Burt Reynolds died last month. One of those people the word ‘icon’ is designed for, his career spanned decades, some of the best movies and TV shows ever made and some of the oddest too. It’s from that end of his pool of work that my favorite Reynolds performance comes; his turn on The X-Files episode ‘Improbable.’
The thirteenth episode of the ninth season of the show, ‘Improbable’ opens with a brace of scenes which set the expansive tone and approach of the episode out. In the first, Wayno (Ray McKinnon) loses at cards and grumpily slides up to the bar. There he meets Mr Burt, who knows what he’s going to order, what he wants to do and asks Wayno, politely, to surprise him. Wayno has a choice; leave the casino or go into the women’s washroom, kill someone and then leave. Just like he’s done before.
Wayno does not surprise Mr Burt.
The second scene tracks Agent Monica Reyes (Annabeth Gish) into the office where she confronts Agent Dana Scully (Gillian Anderson) with a new case. A string of murders, all seemingly connected by numerology and by the fact the victims are all women. Because just like it’s never lupus, it’s usually ladymurder. Scully is dubious but Reyes’ investigation leads directly to the killer and culminates in the pair of them being trapped in a parking garage with Mr Burt. He’s there to play a game with an old friend. Or, perhaps, two FBI agents…

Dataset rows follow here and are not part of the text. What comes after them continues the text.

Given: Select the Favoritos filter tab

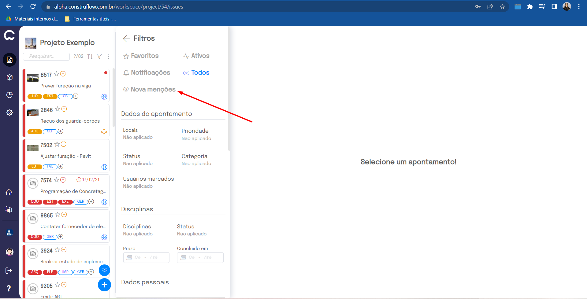Looking at the screenshot, I should 141,56.
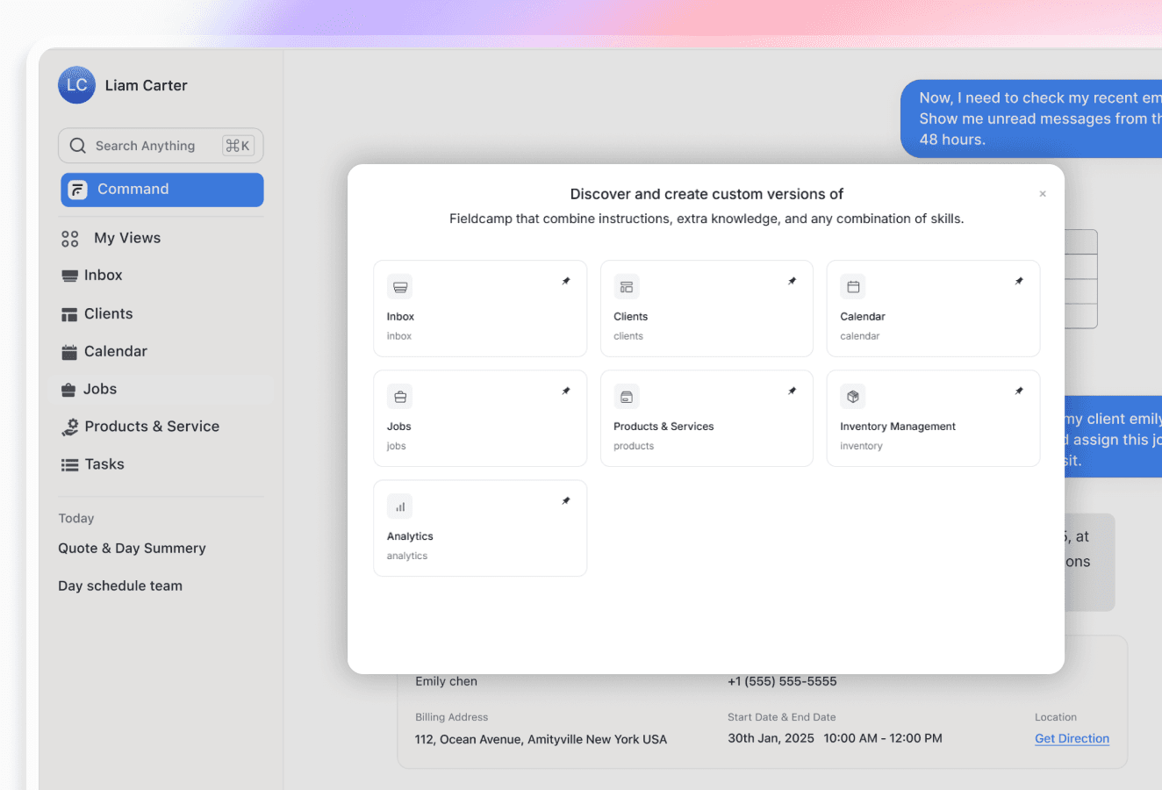
Task: Pin the Inventory Management card
Action: coord(1018,390)

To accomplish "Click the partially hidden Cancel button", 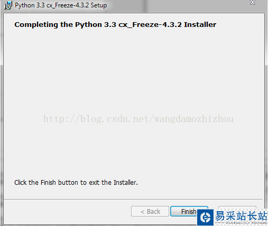I will point(237,208).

Oh and Reynolds is playing God.
The show had a long and often dismal history exploring issues of faith but this is one of the occasions where it landed really, really solidly. From the moment we see Reynolds, eyes twinkling and mustache perfect, we know he’s not of this world. This was still the relatively early days of movie stars doing TV shows too, so there’s an extra post-modern frisson to him, The fact his character is named Mr Burt even drives the point home; he’s the extrusion into the world of the show of something much bigger, a Reynolds aspect. Cthulhu with a fondness for swing music. Morpheus of The Endless with really, really great shirts. Mr Burt. God.
And this God, to quote John 4:7-21, is love. That’s why the first thing we see him do is ask Wayno to surprise him. That’s why he waits in the parking garage with Scully and Reyes. Because God is love, and God loves everyone. Even terrifying, numerically obsessed and woman hating serial killers. Especially earnest FBI agents who just want people to believe they can do their jobs and their increasingly laconic, cynical, burnt out bosses. It’s not that he’s enabling Wayno’s behavior, it’s that he’s giving him the opportunity to change it. It’s not that he’s handing Reyes and Scully the solution to the case, it’s that he trusts them to figure it out for themselves, especially using the parameters of the game of Checkers. This is God as amiable parent, hands off even when the blood hits the floor but never fully absent.
In so many ways, that’s not good or acceptable. It’s easy in particular to view the end of the episode as completely de-powering the female agents, when Doggett shows up to rescue them. But while he does that, he also doesn’t have a conversation with God. In the transitional, not-quite-anywhere space of the car park, Scully and Reyes truly do go beyond. It’s just the nature of the beyond is that they can’t quite see that. Not comforting, not acceptable, but a surprising, even elegant way of merging the scientific, paranormal and spiritual approaches the show so often struggled with.
It’s why so many little moments land so well. Reyes, finally with the respect of her colleagues, resolutely sticking to her numerologist guns knowing full well what it costs her. Doggett, the most pragmatic human being on the planet, taking a chance and playing a hunch. Gillian Anderson’s glorious delivery on the final line of this exchange:
‘Keep your hands up!’
‘Why?’
‘…I DON’T KNOW!’
And Mr Burt’s love for music, so profound that it infects the world around him. Because what is purer, more holy, than music? None of this should work. All of it does, and all of it creates an episode that deals with massive issues like predestination, faith, how women are treated in the work place and the concept of redemption. It’s untidy in spots and, let’s not forget, is a story built on the bones of multiple dead women. But its also profoundly weird and weirdly profound and is the way I’ll always think of Burt Reynolds. Dance on, Mr Burt. Dance on.